Given request: Set out every line of the listing below as a numbered list, skipping any blank lines.
★ ★ ★ ★
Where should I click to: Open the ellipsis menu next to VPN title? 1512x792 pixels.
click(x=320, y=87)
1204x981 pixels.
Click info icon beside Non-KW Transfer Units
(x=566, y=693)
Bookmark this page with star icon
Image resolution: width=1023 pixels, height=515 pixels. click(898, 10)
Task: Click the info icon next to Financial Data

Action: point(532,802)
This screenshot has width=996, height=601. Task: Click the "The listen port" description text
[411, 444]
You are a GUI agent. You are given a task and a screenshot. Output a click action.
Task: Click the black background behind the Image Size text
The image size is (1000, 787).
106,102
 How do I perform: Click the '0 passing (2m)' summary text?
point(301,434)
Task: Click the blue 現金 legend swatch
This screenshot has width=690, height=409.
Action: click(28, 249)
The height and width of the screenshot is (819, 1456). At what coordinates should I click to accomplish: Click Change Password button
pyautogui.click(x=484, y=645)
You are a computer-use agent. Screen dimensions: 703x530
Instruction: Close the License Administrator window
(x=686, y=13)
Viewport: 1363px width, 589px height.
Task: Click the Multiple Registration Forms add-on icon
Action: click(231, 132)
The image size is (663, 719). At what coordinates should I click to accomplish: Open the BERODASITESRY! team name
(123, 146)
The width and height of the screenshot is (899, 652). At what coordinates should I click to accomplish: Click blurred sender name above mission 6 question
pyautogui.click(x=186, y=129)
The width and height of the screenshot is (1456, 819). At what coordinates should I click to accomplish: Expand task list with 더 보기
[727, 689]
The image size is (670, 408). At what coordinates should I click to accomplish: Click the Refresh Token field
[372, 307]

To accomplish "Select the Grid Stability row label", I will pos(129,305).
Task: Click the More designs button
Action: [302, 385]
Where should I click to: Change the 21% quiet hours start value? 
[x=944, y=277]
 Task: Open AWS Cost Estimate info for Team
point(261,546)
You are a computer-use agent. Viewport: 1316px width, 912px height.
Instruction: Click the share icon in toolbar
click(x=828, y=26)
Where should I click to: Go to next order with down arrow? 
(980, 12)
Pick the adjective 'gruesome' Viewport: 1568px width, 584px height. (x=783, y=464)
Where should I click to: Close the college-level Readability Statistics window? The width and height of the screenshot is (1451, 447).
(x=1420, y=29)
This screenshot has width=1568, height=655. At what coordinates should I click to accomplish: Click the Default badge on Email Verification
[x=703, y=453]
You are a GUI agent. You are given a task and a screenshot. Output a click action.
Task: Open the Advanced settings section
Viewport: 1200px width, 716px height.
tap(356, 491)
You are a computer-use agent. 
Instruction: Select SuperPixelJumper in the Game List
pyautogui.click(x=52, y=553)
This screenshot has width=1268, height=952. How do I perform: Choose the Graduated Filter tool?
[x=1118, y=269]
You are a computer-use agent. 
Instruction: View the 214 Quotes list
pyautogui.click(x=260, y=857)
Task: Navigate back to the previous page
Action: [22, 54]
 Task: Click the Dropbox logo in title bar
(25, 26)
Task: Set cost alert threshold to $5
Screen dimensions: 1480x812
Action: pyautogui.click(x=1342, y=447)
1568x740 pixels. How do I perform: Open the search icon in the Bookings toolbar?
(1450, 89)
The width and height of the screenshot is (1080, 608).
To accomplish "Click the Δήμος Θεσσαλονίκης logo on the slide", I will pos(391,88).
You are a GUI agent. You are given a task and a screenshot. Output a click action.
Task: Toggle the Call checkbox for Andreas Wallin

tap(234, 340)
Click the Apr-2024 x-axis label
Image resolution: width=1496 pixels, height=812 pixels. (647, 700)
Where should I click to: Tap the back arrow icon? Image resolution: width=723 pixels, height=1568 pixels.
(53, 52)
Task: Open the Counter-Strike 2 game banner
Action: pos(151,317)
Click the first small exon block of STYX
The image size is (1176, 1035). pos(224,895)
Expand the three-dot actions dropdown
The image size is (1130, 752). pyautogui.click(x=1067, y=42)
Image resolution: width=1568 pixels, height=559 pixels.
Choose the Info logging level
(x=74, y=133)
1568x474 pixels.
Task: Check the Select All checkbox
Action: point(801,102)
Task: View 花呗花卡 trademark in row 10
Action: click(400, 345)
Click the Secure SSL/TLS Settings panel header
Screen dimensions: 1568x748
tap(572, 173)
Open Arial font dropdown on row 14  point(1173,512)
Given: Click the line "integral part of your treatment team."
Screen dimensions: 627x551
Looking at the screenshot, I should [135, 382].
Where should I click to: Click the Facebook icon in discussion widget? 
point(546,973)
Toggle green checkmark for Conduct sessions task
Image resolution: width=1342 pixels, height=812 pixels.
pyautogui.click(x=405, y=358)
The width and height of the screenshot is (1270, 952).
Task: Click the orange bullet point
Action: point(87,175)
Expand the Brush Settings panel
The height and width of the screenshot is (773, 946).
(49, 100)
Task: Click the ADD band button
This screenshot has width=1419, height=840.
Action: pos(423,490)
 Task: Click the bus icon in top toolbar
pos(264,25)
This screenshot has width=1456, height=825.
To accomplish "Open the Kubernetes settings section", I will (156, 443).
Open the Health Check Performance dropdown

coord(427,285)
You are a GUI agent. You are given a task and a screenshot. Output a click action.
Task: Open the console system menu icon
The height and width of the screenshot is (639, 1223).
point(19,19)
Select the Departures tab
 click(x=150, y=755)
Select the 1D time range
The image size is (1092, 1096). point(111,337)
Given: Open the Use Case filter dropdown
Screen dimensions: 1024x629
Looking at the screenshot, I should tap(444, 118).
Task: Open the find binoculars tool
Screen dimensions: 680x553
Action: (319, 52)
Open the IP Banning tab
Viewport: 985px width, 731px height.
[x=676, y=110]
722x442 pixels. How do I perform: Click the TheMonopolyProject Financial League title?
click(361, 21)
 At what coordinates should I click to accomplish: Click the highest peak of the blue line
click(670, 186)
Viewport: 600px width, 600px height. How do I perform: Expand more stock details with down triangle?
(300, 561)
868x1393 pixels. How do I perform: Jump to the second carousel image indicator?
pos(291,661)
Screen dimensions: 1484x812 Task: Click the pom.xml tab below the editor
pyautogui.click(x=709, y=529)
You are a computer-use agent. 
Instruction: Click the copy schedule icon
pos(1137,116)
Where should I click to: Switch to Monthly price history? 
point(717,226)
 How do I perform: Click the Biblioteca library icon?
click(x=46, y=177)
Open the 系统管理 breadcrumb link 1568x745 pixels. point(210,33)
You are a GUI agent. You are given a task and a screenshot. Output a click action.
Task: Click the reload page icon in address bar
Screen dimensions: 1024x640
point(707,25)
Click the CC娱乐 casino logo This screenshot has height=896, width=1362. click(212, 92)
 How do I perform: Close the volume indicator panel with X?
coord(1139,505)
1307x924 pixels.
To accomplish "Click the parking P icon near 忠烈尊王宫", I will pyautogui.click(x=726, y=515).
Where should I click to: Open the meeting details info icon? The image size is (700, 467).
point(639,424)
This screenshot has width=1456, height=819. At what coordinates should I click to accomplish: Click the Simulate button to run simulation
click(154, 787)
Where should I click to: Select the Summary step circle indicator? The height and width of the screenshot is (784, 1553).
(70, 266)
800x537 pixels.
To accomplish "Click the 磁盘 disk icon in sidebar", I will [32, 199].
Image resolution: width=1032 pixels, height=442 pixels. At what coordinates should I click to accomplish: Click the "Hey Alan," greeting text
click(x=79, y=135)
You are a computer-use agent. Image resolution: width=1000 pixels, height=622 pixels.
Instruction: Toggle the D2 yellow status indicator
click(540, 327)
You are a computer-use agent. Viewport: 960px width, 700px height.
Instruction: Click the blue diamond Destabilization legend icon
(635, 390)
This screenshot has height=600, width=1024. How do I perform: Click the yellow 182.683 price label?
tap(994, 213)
★ ★ ★ ★
Response:
1. Where should I click to: Open the ellipsis menu next to VPN title? 1512x792 pixels.
2. click(x=320, y=87)
3. 1204x981 pixels.
4. Click info icon beside Non-KW Transfer Units
5. (x=566, y=693)
6. Bookmark this page with star icon
7. Image resolution: width=1023 pixels, height=515 pixels. click(898, 10)
8. Task: Click the info icon next to Financial Data
9. Action: point(532,802)
10. This screenshot has width=996, height=601. Task: Click the "The listen port" description text
11. [411, 444]
12. You are a GUI agent. You are given a task and a screenshot. Output a click action.
13. Task: Click the black background behind the Image Size text
14. The image size is (1000, 787).
15. 106,102
16.  How do I perform: Click the '0 passing (2m)' summary text?
17. point(301,434)
18. Task: Click the blue 現金 legend swatch
19. This screenshot has width=690, height=409.
20. Action: click(28, 249)
21. The height and width of the screenshot is (819, 1456). At what coordinates should I click to accomplish: Click Change Password button
22. pyautogui.click(x=484, y=645)
23. You are a computer-use agent. Screen dimensions: 703x530
24. Instruction: Close the License Administrator window
25. (x=686, y=13)
26. Viewport: 1363px width, 589px height.
27. Task: Click the Multiple Registration Forms add-on icon
28. Action: click(231, 132)
29. The image size is (663, 719). At what coordinates should I click to accomplish: Open the BERODASITESRY! team name
30. (123, 146)
31. The width and height of the screenshot is (899, 652). At what coordinates should I click to accomplish: Click blurred sender name above mission 6 question
32. pyautogui.click(x=186, y=129)
33. The width and height of the screenshot is (1456, 819). At what coordinates should I click to accomplish: Expand task list with 더 보기
34. [727, 689]
35. The image size is (670, 408). At what coordinates should I click to accomplish: Click the Refresh Token field
36. [372, 307]
37. To accomplish "Select the Grid Stability row label", I will pos(129,305).
38. Task: Click the More designs button
39. Action: [302, 385]
40. Where should I click to: Change the 21% quiet hours start value? 
41. [x=944, y=277]
42.  Task: Open AWS Cost Estimate info for Team
43. point(261,546)
44. You are a computer-use agent. Viewport: 1316px width, 912px height.
45. Instruction: Click the share icon in toolbar
46. click(x=828, y=26)
47. Where should I click to: Go to next order with down arrow? 
48. (980, 12)
49. Pick the adjective 'gruesome' Viewport: 1568px width, 584px height. (x=783, y=464)
50. Where should I click to: Close the college-level Readability Statistics window? The width and height of the screenshot is (1451, 447).
51. (x=1420, y=29)
52. This screenshot has width=1568, height=655. At what coordinates should I click to accomplish: Click the Default badge on Email Verification
53. [x=703, y=453]
54. You are a GUI agent. You are given a task and a screenshot. Output a click action.
55. Task: Open the Advanced settings section
56. Viewport: 1200px width, 716px height.
57. tap(356, 491)
58. You are a computer-use agent. 
59. Instruction: Select SuperPixelJumper in the Game List
60. pyautogui.click(x=52, y=553)
61. This screenshot has width=1268, height=952. How do I perform: Choose the Graduated Filter tool?
62. [x=1118, y=269]
63. You are a computer-use agent. 
64. Instruction: View the 214 Quotes list
65. pyautogui.click(x=260, y=857)
66. Task: Navigate back to the previous page
67. Action: [22, 54]
68.  Task: Click the Dropbox logo in title bar
69. (25, 26)
70. Task: Set cost alert threshold to $5
71. Screen dimensions: 1480x812
72. Action: pyautogui.click(x=1342, y=447)
73. 1568x740 pixels. How do I perform: Open the search icon in the Bookings toolbar?
74. (1450, 89)
75. The width and height of the screenshot is (1080, 608).
76. To accomplish "Click the Δήμος Θεσσαλονίκης logo on the slide", I will pos(391,88).
77. You are a GUI agent. You are given a task and a screenshot. Output a click action.
78. Task: Toggle the Call checkbox for Andreas Wallin
79. tap(234, 340)
80. Click the Apr-2024 x-axis label
81. Image resolution: width=1496 pixels, height=812 pixels. (647, 700)
82. Where should I click to: Tap the back arrow icon? Image resolution: width=723 pixels, height=1568 pixels.
83. (53, 52)
84. Task: Open the Counter-Strike 2 game banner
85. Action: pos(151,317)
86. Click the first small exon block of STYX
87. The image size is (1176, 1035). pos(224,895)
88. Expand the three-dot actions dropdown
89. The image size is (1130, 752). pyautogui.click(x=1067, y=42)
90. Image resolution: width=1568 pixels, height=559 pixels.
91. Choose the Info logging level
92. (x=74, y=133)
93. 1568x474 pixels.
94. Task: Check the Select All checkbox
95. Action: point(801,102)
96. Task: View 花呗花卡 trademark in row 10
97. Action: click(400, 345)
98. Click the Secure SSL/TLS Settings panel header
99. Screen dimensions: 1568x748
100. tap(572, 173)
101. Open Arial font dropdown on row 14  point(1173,512)
102. Given: Click the line "integral part of your treatment team."
103. Screen dimensions: 627x551
104. Looking at the screenshot, I should [135, 382].
105. Where should I click to: Click the Facebook icon in discussion widget? 
106. point(546,973)
107. Toggle green checkmark for Conduct sessions task
108. Image resolution: width=1342 pixels, height=812 pixels.
109. pyautogui.click(x=405, y=358)
110. The width and height of the screenshot is (1270, 952).
111. Task: Click the orange bullet point
112. Action: point(87,175)
113. Expand the Brush Settings panel
114. The height and width of the screenshot is (773, 946).
115. (49, 100)
116. Task: Click the ADD band button
117. This screenshot has width=1419, height=840.
118. Action: pos(423,490)
119.  Task: Click the bus icon in top toolbar
120. pos(264,25)
121. This screenshot has width=1456, height=825.
122. To accomplish "Open the Kubernetes settings section", I will (156, 443).
123. Open the Health Check Performance dropdown
124. coord(427,285)
125. You are a GUI agent. You are given a task and a screenshot. Output a click action.
126. Task: Open the console system menu icon
127. The height and width of the screenshot is (639, 1223).
128. point(19,19)
129. Select the Departures tab
130.  click(x=150, y=755)
131. Select the 1D time range
132. The image size is (1092, 1096). point(111,337)
133. Given: Open the Use Case filter dropdown
134. Screen dimensions: 1024x629
135. Looking at the screenshot, I should tap(444, 118).
136. Task: Open the find binoculars tool
137. Screen dimensions: 680x553
138. Action: (319, 52)
139. Open the IP Banning tab
140. Viewport: 985px width, 731px height.
141. [x=676, y=110]
142. 722x442 pixels. How do I perform: Click the TheMonopolyProject Financial League title?
143. click(361, 21)
144.  At what coordinates should I click to accomplish: Click the highest peak of the blue line
145. click(670, 186)
146. Viewport: 600px width, 600px height. How do I perform: Expand more stock details with down triangle?
147. (300, 561)
148. 868x1393 pixels. How do I perform: Jump to the second carousel image indicator?
149. pos(291,661)
150. Screen dimensions: 1484x812 Task: Click the pom.xml tab below the editor
151. pyautogui.click(x=709, y=529)
152. You are a computer-use agent. 
153. Instruction: Click the copy schedule icon
154. pos(1137,116)
155. Where should I click to: Switch to Monthly price history? 
156. point(717,226)
157.  How do I perform: Click the Biblioteca library icon?
158. click(x=46, y=177)
159. Open the 系统管理 breadcrumb link 1568x745 pixels. point(210,33)
160. You are a GUI agent. You are given a task and a screenshot. Output a click action.
161. Task: Click the reload page icon in address bar
162. Screen dimensions: 1024x640
163. point(707,25)
164. Click the CC娱乐 casino logo This screenshot has height=896, width=1362. click(212, 92)
165.  How do I perform: Close the volume indicator panel with X?
166. coord(1139,505)
167. 1307x924 pixels.
168. To accomplish "Click the parking P icon near 忠烈尊王宫", I will pyautogui.click(x=726, y=515).
169. Where should I click to: Open the meeting details info icon? The image size is (700, 467).
170. point(639,424)
171. This screenshot has width=1456, height=819. At what coordinates should I click to accomplish: Click the Simulate button to run simulation
172. click(154, 787)
173. Where should I click to: Select the Summary step circle indicator? The height and width of the screenshot is (784, 1553).
174. (70, 266)
175. 800x537 pixels.
176. To accomplish "Click the 磁盘 disk icon in sidebar", I will [32, 199].
177. Image resolution: width=1032 pixels, height=442 pixels. At what coordinates should I click to accomplish: Click the "Hey Alan," greeting text
178. click(x=79, y=135)
179. You are a computer-use agent. Image resolution: width=1000 pixels, height=622 pixels.
180. Instruction: Toggle the D2 yellow status indicator
181. click(540, 327)
182. You are a computer-use agent. Viewport: 960px width, 700px height.
183. Instruction: Click the blue diamond Destabilization legend icon
184. (635, 390)
185. This screenshot has height=600, width=1024. How do I perform: Click the yellow 182.683 price label?
186. tap(994, 213)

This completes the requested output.